The three-hour workshop comprises of a set of hands-on activities with prepared material. Attendees are required to bring their own laptop. The nature of the topic will appeal to researchers and practitioners in the areas of learning analytics, educational data mining, instructional design, and any academic interested in improving the timeliness and relevance of feedback and support for their students.
To guarantee a productive session, attendance will be limited to 30 people.
The objectives of the tutorial are to:
Use exploratory data analysis to summarize data sets derived from a learning experience.
Identify student support actions to be deployed while the experience is being delivered.
Define a set of low latency actions (those reaching students within a day) that are personalized to each student.
Express the connection between data and actions in a formalism suitable to be deployed at scale.
Apply the OnTask tool to provide personalized feedback at scale.
The emphasis of this session is not on using specific data-mining methods, but on articulating the connection between the knowledge extracted from those tools and specific actions to support students.
OnTask is a software tool that gathers and assesses data about students’ activities throughout the semester and allows instructors to design personalised feedback with suggestions about their learning strategies. By providing frequent suggestions about specific tasks in the course, students will be able to quickly adjust their learning progressively.
The agenda for the session is as follows:
The case for using data to provide personalized feedback to students (45 minutes).
Scenario 1: Providing feedback on automatically graded assessments (45 minutes).
Scenario 2: Encouraging student engagement in real time (60 minutes).
Scenario 3: Using predictive models to suggest study strategies (45 minutes).

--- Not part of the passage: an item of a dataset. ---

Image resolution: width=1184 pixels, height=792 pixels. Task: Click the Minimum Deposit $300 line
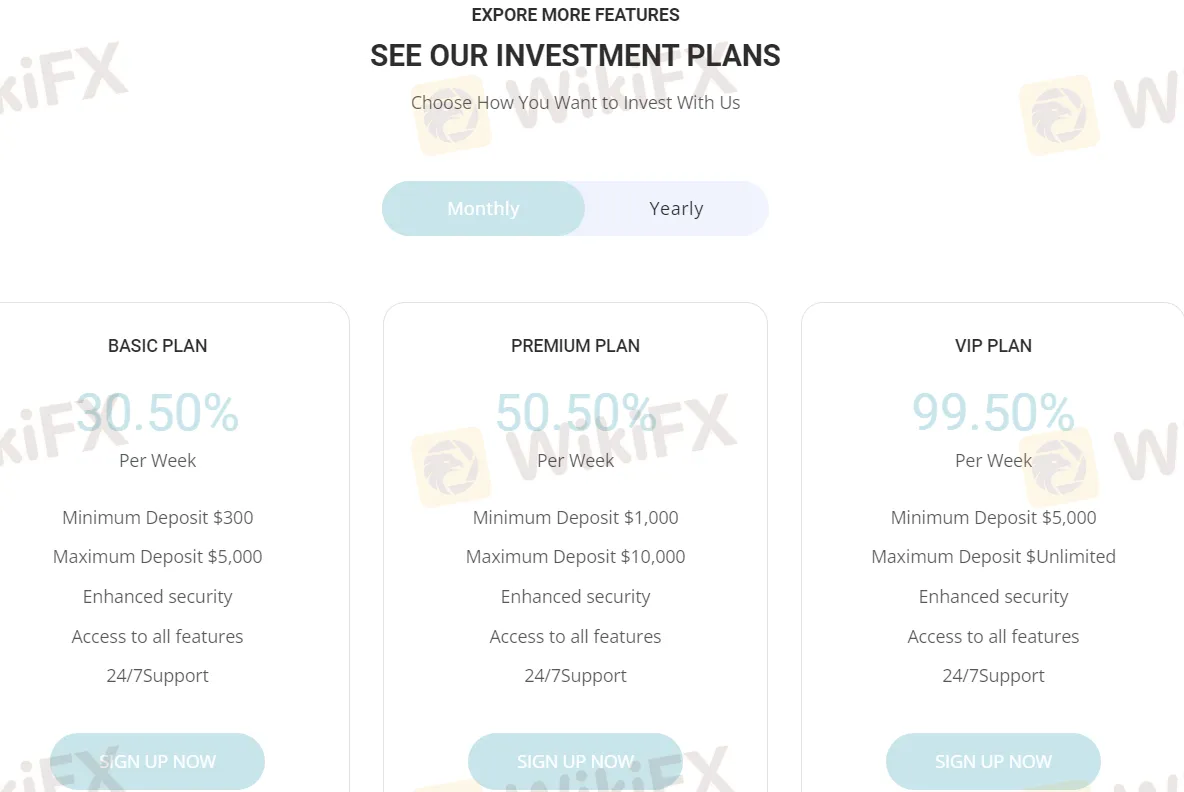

Aberlardo Pardo is Associate Professor and Associate Head of Teaching and Learning at the School of Electrical and Information Engineering, The University of Sydney. He has a PhD in Computer Science by the University of Colorado at Boulder. He is the director of the Learning and Affect Technologies Engineering (LATTE) laboratory specialized in educational technology, and co-director of the Learning Analytics Research Group. His areas of research are learning analytics, software for collaborative and personalized learning, and technology to improve the student experience and teaching practice. He is also research fellow at the LINK Research Lab (The University of Texas at Arlington), co-director of the Education Innovation Unit of the Faculty of Engineering and IT (The University of Sydney), and Vice-President of the Society for Learning Analytics Research (SoLAR).